Playing around with the function $b\cdot \operatorname{sech}^2(bx)$, one is immediately convinced that this behaves like a Dirac delta distribution: The area under the whole curve is always $2$, and the curve consists of a single "peak" that gets narrower and taller as $b\to\infty.$ Assuming that properties of the Dirac delta distribution are valid here, it is straightforward to show that

$$\lim_{b\to\infty}\left(b\int_0^\infty \operatorname{sech}^2\big(b\cdot f(x)\big) \,dx\right)=\frac{2}{|f'(c)|}.$$

I'm trying to do slightly better, expanding this result for large $b$, rather than taking the full limit $b\to\infty$. Specifically, I'm looking for something like

$$b\int_0^\infty \operatorname{sech}^2\big(b\cdot f(x)\big)\,dx =\frac{2}{|f'(c)|}+\frac{1}{b}\bigg(\dots\bigg)+\frac{1}{b²}\bigg(\dots\bigg)+\dots.$$

How can I find and rigorously justify such an expansion?


Full disclosure, I've already found a method that gives an answer, but it requires many shaky assumptions that I can't rigorously justify. I'll give my own method below, and would be happy for someone to provide justification for the questionable steps, or present a completely different method that is better justified than this.

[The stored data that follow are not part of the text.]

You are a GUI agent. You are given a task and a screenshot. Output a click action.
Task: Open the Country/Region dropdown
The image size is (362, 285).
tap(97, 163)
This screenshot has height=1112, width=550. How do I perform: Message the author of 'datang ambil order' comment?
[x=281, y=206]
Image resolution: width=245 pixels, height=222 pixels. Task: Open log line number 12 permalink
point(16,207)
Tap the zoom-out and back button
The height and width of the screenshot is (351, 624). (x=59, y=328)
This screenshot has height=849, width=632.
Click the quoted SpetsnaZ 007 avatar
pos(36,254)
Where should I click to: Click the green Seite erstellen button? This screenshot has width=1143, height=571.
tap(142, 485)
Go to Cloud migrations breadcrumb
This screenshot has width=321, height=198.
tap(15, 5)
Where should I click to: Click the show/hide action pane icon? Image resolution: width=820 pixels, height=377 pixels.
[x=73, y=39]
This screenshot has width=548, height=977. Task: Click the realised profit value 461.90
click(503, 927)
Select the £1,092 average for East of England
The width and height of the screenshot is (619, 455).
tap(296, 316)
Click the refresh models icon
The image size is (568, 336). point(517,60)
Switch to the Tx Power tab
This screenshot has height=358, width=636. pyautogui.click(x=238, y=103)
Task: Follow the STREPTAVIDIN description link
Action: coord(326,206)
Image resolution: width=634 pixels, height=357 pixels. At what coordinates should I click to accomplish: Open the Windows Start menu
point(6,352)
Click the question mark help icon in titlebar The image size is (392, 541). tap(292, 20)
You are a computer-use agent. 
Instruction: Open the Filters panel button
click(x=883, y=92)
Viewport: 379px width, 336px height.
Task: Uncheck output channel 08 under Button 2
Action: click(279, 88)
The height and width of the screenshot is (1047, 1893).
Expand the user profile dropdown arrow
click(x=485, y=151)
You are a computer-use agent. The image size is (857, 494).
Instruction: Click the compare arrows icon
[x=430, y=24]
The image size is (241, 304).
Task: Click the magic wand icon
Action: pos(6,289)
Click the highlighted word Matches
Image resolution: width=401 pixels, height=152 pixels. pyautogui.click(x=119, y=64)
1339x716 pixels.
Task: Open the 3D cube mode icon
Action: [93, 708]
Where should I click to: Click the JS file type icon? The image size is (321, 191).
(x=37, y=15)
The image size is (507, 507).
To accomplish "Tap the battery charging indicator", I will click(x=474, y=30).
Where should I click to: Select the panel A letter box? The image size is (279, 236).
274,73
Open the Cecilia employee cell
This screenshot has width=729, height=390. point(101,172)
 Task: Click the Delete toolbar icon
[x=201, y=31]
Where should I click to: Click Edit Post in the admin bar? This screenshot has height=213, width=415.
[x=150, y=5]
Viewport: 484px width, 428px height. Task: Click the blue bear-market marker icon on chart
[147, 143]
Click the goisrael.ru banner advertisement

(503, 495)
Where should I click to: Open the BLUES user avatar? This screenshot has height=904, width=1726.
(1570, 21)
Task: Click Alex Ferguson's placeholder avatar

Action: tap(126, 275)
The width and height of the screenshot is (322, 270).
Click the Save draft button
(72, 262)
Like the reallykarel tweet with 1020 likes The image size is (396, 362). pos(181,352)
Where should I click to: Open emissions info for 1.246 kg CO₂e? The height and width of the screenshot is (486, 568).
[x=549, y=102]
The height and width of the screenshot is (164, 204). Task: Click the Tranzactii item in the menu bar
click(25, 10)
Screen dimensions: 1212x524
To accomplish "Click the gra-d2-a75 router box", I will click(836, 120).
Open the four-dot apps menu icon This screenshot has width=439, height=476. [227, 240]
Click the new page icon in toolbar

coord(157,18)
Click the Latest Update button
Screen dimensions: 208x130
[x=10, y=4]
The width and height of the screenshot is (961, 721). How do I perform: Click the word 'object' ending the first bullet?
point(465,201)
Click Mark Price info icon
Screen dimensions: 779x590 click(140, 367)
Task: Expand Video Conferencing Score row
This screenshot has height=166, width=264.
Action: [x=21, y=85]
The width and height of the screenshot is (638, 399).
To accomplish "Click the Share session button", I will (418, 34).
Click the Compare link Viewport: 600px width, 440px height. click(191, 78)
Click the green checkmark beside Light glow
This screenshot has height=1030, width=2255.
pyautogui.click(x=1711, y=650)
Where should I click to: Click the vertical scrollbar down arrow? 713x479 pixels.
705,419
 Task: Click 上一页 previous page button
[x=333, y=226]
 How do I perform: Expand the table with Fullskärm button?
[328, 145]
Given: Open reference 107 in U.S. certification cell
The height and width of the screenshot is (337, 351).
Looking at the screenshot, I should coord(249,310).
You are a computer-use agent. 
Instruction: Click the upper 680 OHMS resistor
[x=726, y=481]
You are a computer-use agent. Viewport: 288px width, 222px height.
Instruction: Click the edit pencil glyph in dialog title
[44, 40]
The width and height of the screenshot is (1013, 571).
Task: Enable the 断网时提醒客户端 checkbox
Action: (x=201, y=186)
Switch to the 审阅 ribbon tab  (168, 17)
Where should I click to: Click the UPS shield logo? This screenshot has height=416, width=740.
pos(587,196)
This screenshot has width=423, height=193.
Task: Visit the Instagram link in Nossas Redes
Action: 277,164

  1. $\operatorname{sech}^2(x)$ is well approximated by $e^{-x^2}$ near its peak, but the integral of a Gaussian is $\sqrt{\pi}$ whereas the integral of $\operatorname{sech}^2$ is $2$, so we can approximate $b\int_0^\infty \operatorname{sech}^2\big(b\cdot f(x)\big)\,dx$ by $\frac{2}{\sqrt{\pi}}b\int_0^\infty \exp\big[-\big(b\cdot f(x)\big)^2\big]\,dx$.
  2. We can expand $f(x)$ with its Taylor series about $x=c$ and then manipulate the integrand as follows:

$ \begin{align} \exp\big[-\big(b\cdot f(x)\big)^2\big]&\approx \exp\big[-\big(b\cdot (a_1 (x-c)+a_2 (x-c)^2+\dots)\big)^2\big]\\\\ &= \exp\big[-\big(b\cdot a_1 (x-c)\big)^2\big]\Big[1+\alpha_1(x-c)+\alpha_2(x-c)^2+\dots\Big] \end{align}$

  1. We can change the region of integration to $(-\infty,+\infty)$ because the contribution from the negative axis becomes negligible for large $b$. Each piece of the expanded integrand then becomes exactly solvable and collecting terms with like powers of $1/b$ gives the desired expansion.

Of course, each one of these steps has shaky assumptions. In (1), how do we know the Gaussian approximation is valid, especially the part where we multiply by the correction factor $2/\sqrt{\pi}$? For (2), the manipulated integrand only converges to the original integrand in the radius of convergence of the Taylor series for $f(x)$. Outside this region, the final error is "small" due to the Gaussian prefactor, but it still isn't clear that this must produce the correct result. For (3), how do we know this step doesn't spoil the expansion?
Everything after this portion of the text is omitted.